Mature Jeffrey Pine.JPG



This is another poem not published in Clark Ashton Smith's (CAS) lifetime, and not available on The Eldritch Dark, so here's the text to begin with:


A giant tall, and arrow-straight
Alone upon a hilltop sate
O'erlooking from thy dizzy hold
A canyon deep, where far below
A mountain stream doth dashing flow
Thou art.  For years and years untold
Thou there hast stood, in e'er green mail,
Defiant of the tempest's rage
Unbowed, unharmed, from age to age,
Through rain and sun a monarch hale.

How far, magnificent thy view
For higher than they tufted head,
The eagle's flight alone is sped.
Up in the vast, unmeasured blue.
How far, how far the wooded hills
In wild and jumbled disarray,
Towards gentler lowlands stretch away,
With all their leaping streams and rills.
To east the blue Sierras lie
With heads half-hid by clouds that go
Across the sky like drifting snow
Before the southland's balmy sigh.
This is thy realm, O giant pine
Who doth watch calm the hurried years
Flee past with freight of hopes and fears
Though not for thee their fevered sign.
Thou standeth here, apart, alone,
A lord of splendid solitudes,
Where man his presence rare intrudes
And to his spoiling hand unknown.


Of the poems by CAS that I have read so far, this is probably the first one for which I'd be interested in seeing the author's original manuscript, since there are some anomalies in this text that make me wonder if it's been captured exactly as the author intended.

For starters, the poems that I have read so far have all featured very simple and regular rhyme schemes.  This poem does as well, but only if you ignore the first two lines, which don't fit the otherwise consistent abba pattern.

There is also the odd enjambment at the beginning of line six, where the words "Thou art" end a sentence with a very hard stop, and do so immediately after the end of the abba rhyme scheme in the previous lines, positioned within the sentence but outside the rhyme.  That's a curious manipulation of the poem's rhythm and atmosphere that feels out-of-place and jarring in the reading.

Outside of those curiosities, it is interesting that this is the first poem in which CAS mentions his home region ("the blue Sierras") specifically, and takes for a subject the yellow (aka Jeffrey or Ponderosa) pine which is so common to the Sierra Nevada foothills. 

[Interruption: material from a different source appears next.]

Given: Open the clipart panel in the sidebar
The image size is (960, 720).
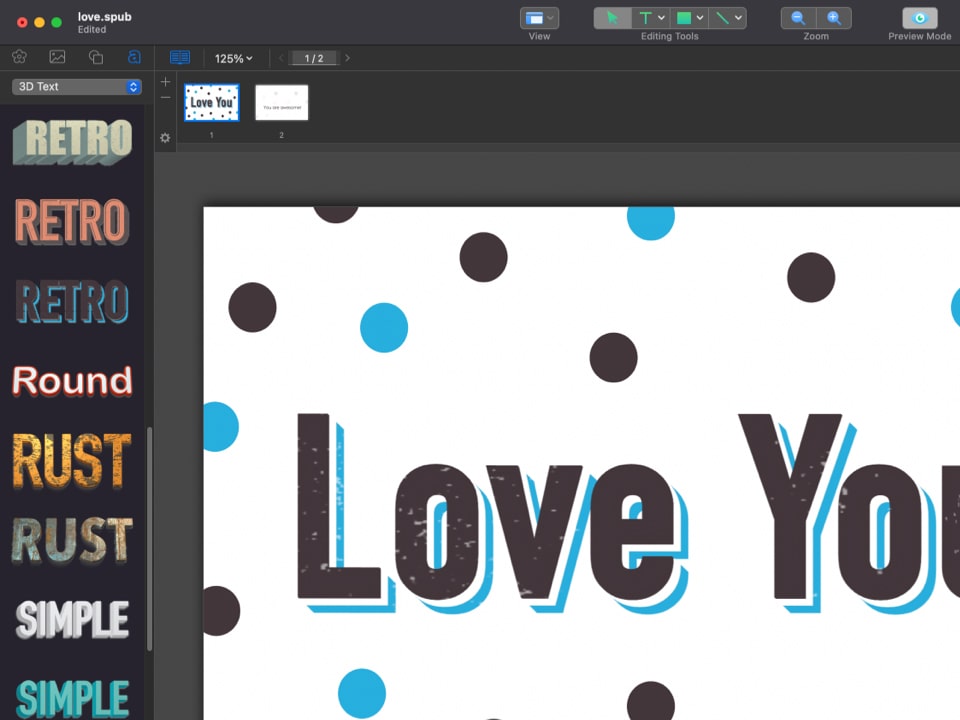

Although the poem describes a tree that is on a remote hilltop, it's interesting to note that in George Haas' memoir "As I Remember Klarkash-Ton", Haas mentions that on CAS' family property near Auburn, California a single "tall Western Yellow pine" stood alone among a grove of blue oak trees.  On reading "To a Yellow Pine", I can't help but think that lone pine near his home might have inspired these lines of verse.